Schwangerenvorsorge

Alle Maßnahmen der Gesundheitsfürsorge, alle Beratungen und Untersuchungen durch Frauenärztinnenund Frauenärzte vor und während einer Schwangerschaft werden unter dem Begriff der Schwangerschaftsvorsorge zusammengefasst. 

Wir bieten Ihnen in unserer Praxis alle Formen der Betreuung der normalen Schwangerschaft und der Risikoschwangerschaft an. Hierzu zählen:

– Untersuchung und Beratungen während der Schwangerschaft
– Frühzeitige Erkennung und besondere Überwachung von Risikoschwangerschaften, amnioskopische und kardiotokographische Untersuchungen (Herztonschreiber)
Basis-Ultraschalldiagnostik, erweiterte Basis-Ultraschalldiagnostik
– 
spezielle fetale Fehlbildungsdiagnostik (DEGUM II), Dopplersonographie, 3D/4D-Ultraschall
– Serologische Untersuchungen auf bestehende oder überstandene Infektionen
— z. B. Röteln, Lues Hepatitis B 
— mit HIV (dient dem Ausschluss einer Erkrankung; Test auf freiwilliger Basis nach vorheriger ärztlicher Beratung)
— sowie bei begründetem Verdacht auf Toxoplasmose und andere Infektionen
– Blutserologische Untersuchungen nach der Geburt oder Fehlgeburt und Anti-D-Immunglobulin-Prophylaxe
– Untersuchungen und Beratungen der Wöchnerin
– Medikamentöse Maßnahmen und Verordnungen von Verband- und Heilmitteln
– Aufzeichnungen und Bescheinigungen

Die Schwangerschaftsvorsorge ("Mutterschaftsvorsorge") wird nach den Mutterschaftsrichtlinien des Bundesausschusses der Ärzte und Krankenkassen vorgenommen. Sie umfasst:
– die Überwachung des Gesundheitszustandes durch regelmäßige Untersuchungen ("Screening")
– die Diagnose und Therapie, also die individuelle Untersuchung je nach Risiko der Schwangeren mit dem Ziel rechtzeitiger Behandlung bei möglicherweise auftretenden Problemen
– das Informieren und Beraten der schwangeren Frau über ihren Zustand und den ihres Kindes

Ziel der Mutterschaftsrichtlinien ist die „Sicherung einer nach den Regeln der ärztlichen Kunst und unter Berücksichtigung des allgemein anerkannten Standes der medizinischen Erkenntnisse ausreichende und zweckmäßige und wirtschaftliche ärztliche Betreuung während der Schwangerschaft und Entbindung." Mögliche Gefahren für Mutter und Kind sollen durch die Untersuchungen rechtzeitig erkannt und abgewendet bzw. behandelt werden. Risikoschwangerschaften und Risikogeburten sollen frühzeitig erkannt werden. Bei der Behandlung der Schwangeren wird unterschieden zwischen einer Basisbetreuung und einer bei Risikoschwangerschaften oder -geburten angezeigten intensiveren Betreuung.

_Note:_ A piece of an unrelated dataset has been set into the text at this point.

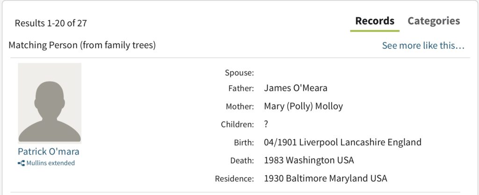
Task: Click the Residence field label
Action: 234,179

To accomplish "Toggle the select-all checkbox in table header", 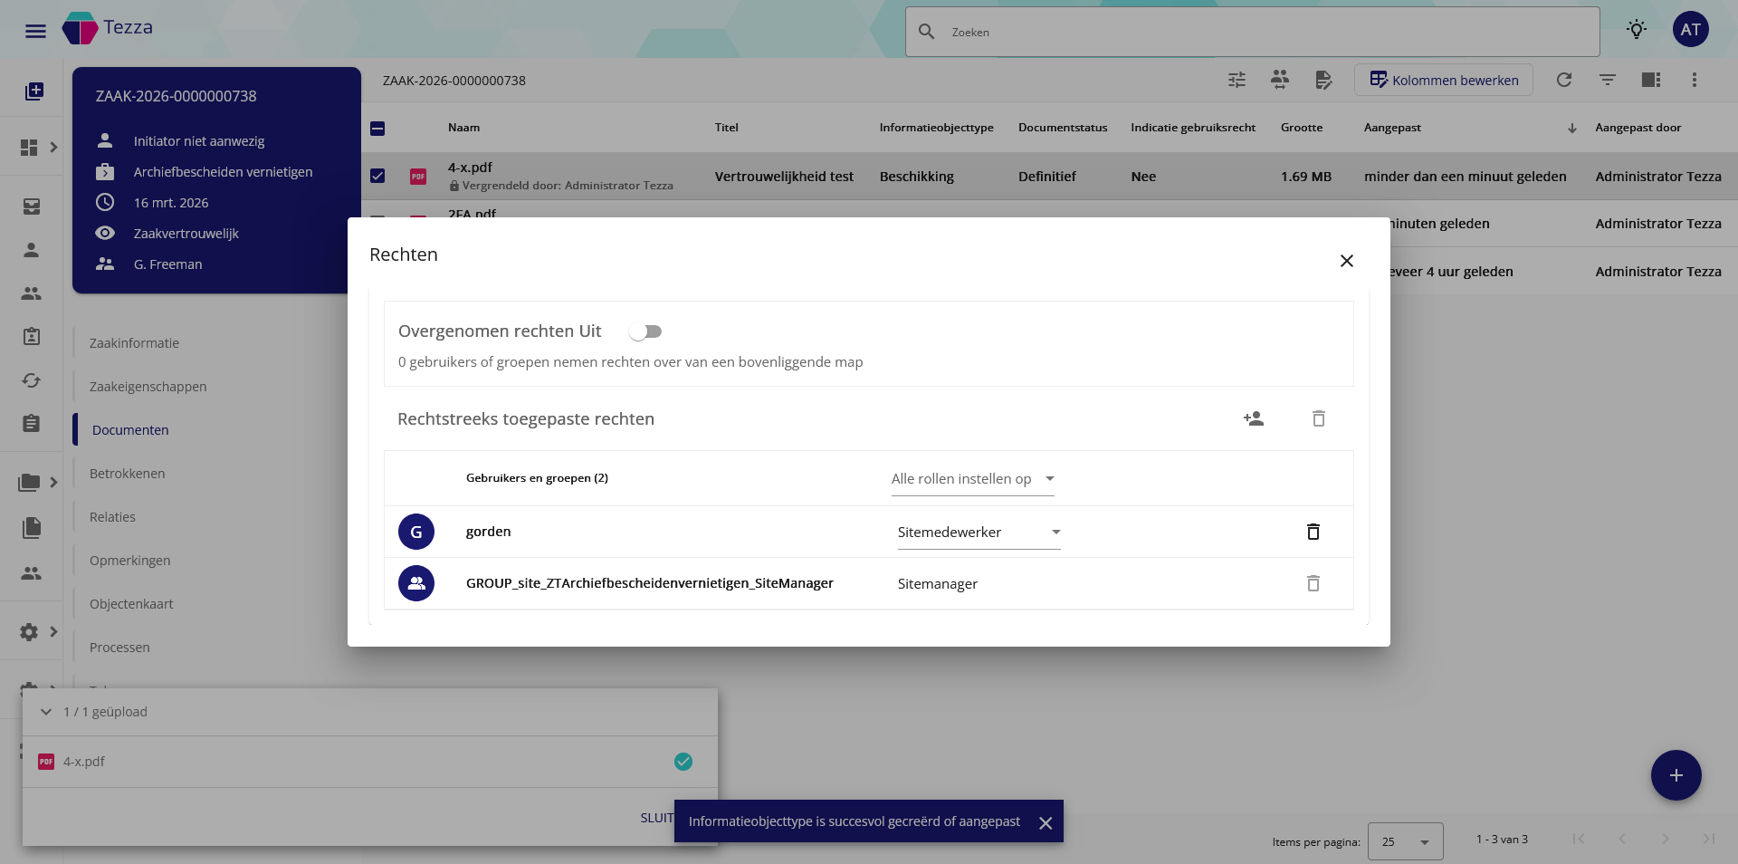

Eine wichtige Vorgabe von gesetzlicher Seite besteht in der Ausstellung eines Mutterpasses. Er ist Bestandteil der Mutterschaftsrichtlinien. Im Mutterpass werden für die Schwangerschaft und Geburt bedeutsame Erkrankungen, Untersuchungsergebnisse, der berechnete Geburtstermin, Krankenhausaufenthalte und Angaben zur Geburt und dem Neugeborenen eingetragen. Der Mutterpass sollte während der Schwangerschaft für Notfälle immer mitgeführt, und bei jeder Vorsorgeuntersuchung vorgelegt werden.